SIOUX FALLS, S.D. (KELO) – Losing a parent is never easy and in 2020, many people faced that difficulty when so many lives were lost during the COVID-19 pandemic.
“He was deliberate, intentional, well-read, loved to consider opposing arguments, look at multiple sides of things, loved to question, liked to discuss things, really did care what other people thought,” David Mills-Rittmann said.
David Mills-Rittmann lost his father, John Rittmann, to COVID-19 on November 22 at the age of 83. His mother, Lorraine Rittmann, had tested positive for the virus first.
“He, we made the choice to keep them together. So even though he did not have COVID himself, the two of them went onto the COVID ward and probably about a half a week or so after that, maybe around the 11th, is when he contracted it,” Mills-Rittmann said.
John Rittmann began working as a small-town doctor in Watertown in the early 70’s.
“It’s been fascinating for me to return to Watertown to hear the various interactions that he’s had with the community there. So I keep hearing things, running into people that have had their own little interactions and stories with them. So he touched quite a few people in the community,” Mills-Rittmann said.
But he actually grew up on the other side of the world and brought that lifestyle to the Midwest.
“Growing up in India, back in the 40’s, was kind of a village life and he had opportunities to have chickens and various animals running around and he wanted to recreate that in his later years, in his retirement. So, he got into racing pigeons and rollers, had a small flock of chickens,” Mills-Rittmann said.
David Mills-Rittmann says his dad had a number of hobbies, some of which they shared together.
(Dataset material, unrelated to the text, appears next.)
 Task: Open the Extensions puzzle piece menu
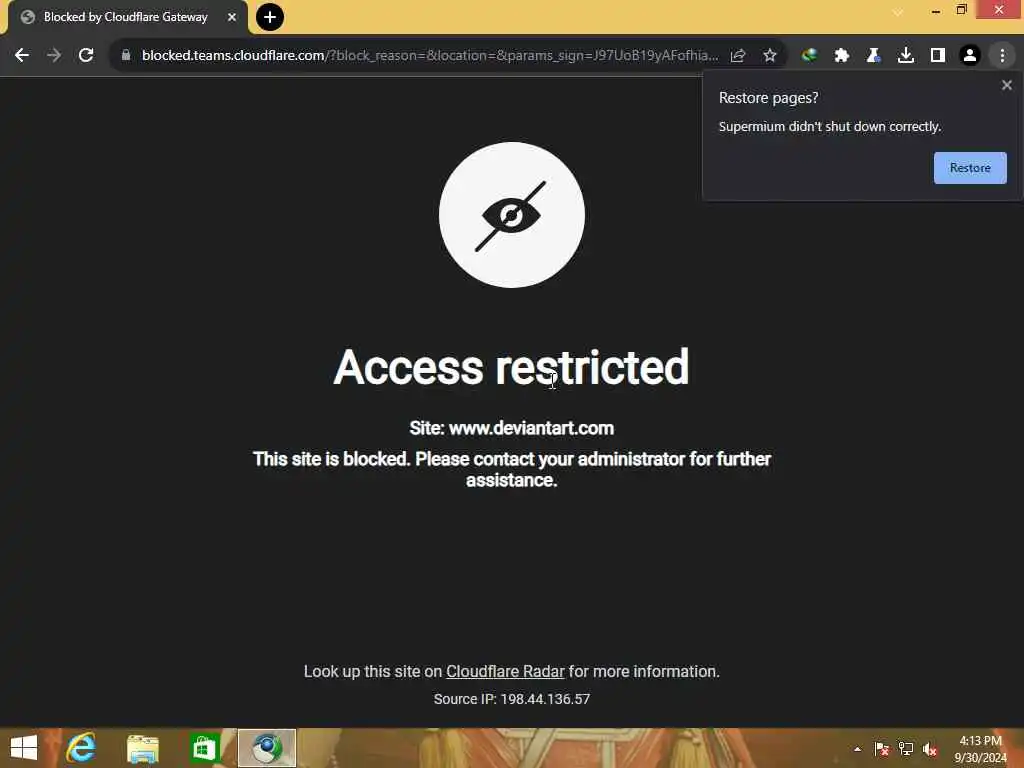[x=841, y=56]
“He and I did a number of, they call it RASDak now, but it was Tour Dakota, it was bike rides across South Dakota, the Tour Dakota was on the eastern edge so he fostered a love of cycling in me way back when I was in high school,” Mills-Rittmann said.
Mary Schmidt of Huron describes her parents, Frank and Mary Ann Fransen as hard workers.
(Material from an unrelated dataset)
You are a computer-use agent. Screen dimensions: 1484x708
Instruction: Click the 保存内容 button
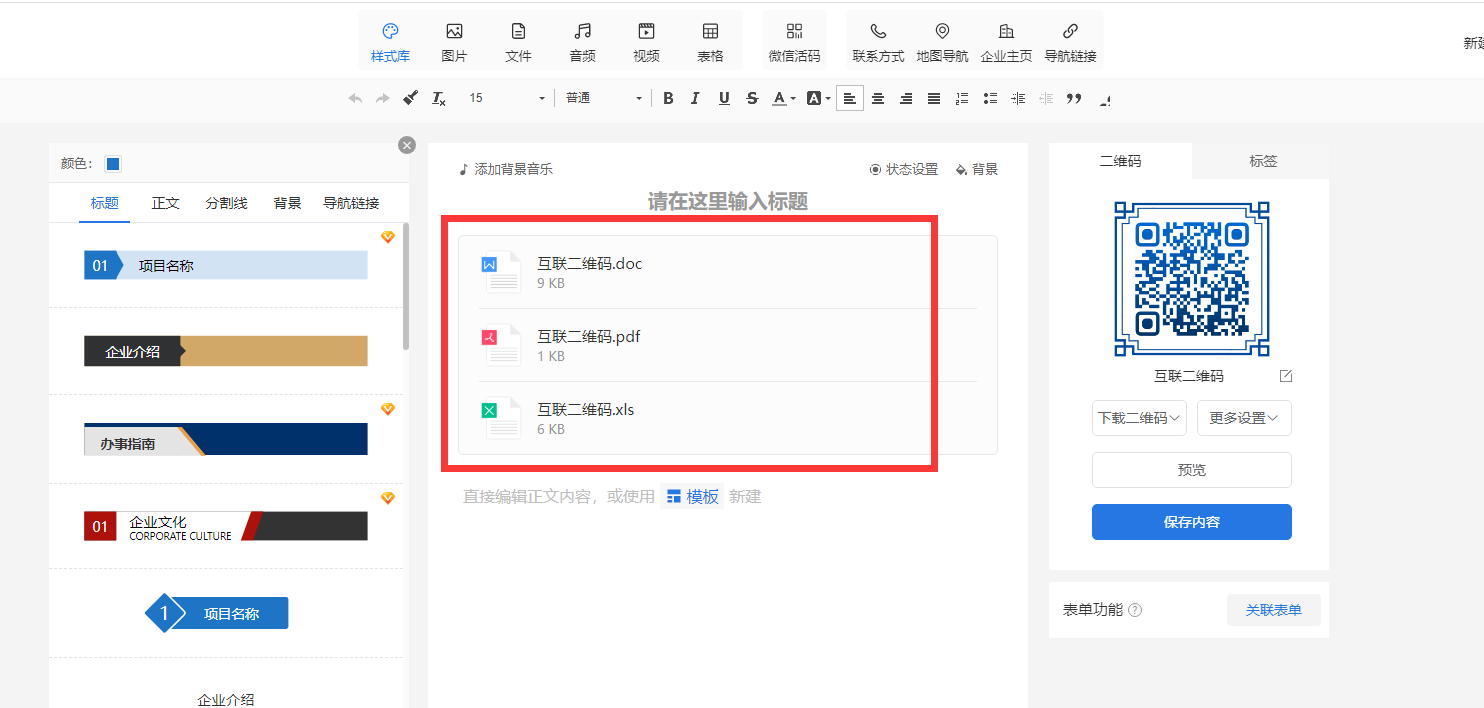[x=1191, y=522]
“When they retired, I don’t think they retired for even one day and my dad took a part-time job just to get out of the house at Beck’s Car Wash in Pierre and my mom did bookkeeping for All-Around T’s in Pierre,” Schmidt said.
They passed away shortly after being diagnosed with COVID-19. Mary Ann went first at the age of 88 and twenty days later, her husband followed on January 6th at the age of 87. They had both been living with Schmidt since 2015. She recalls the relationship they had with their grandkids.
“My mom always said that the most fun that she had was she got to watch my kids grow up, she’d never had grandkids close enough. You know, she saw them on weekends and holidays, but she liked having them in the home,” Schmidt said.
Memories with grandma…
“My kids remember her for her cookies and, because my kids are a little younger, they would always take them to Pizza Ranch on Friday nights and give them quarters for the games and then the kids would help them with their yardwork and things,” Schmidt said.
Mary Schmidt was the youngest of 10 children. She looks back on the lessons she learned growing up and the time spent with her parents.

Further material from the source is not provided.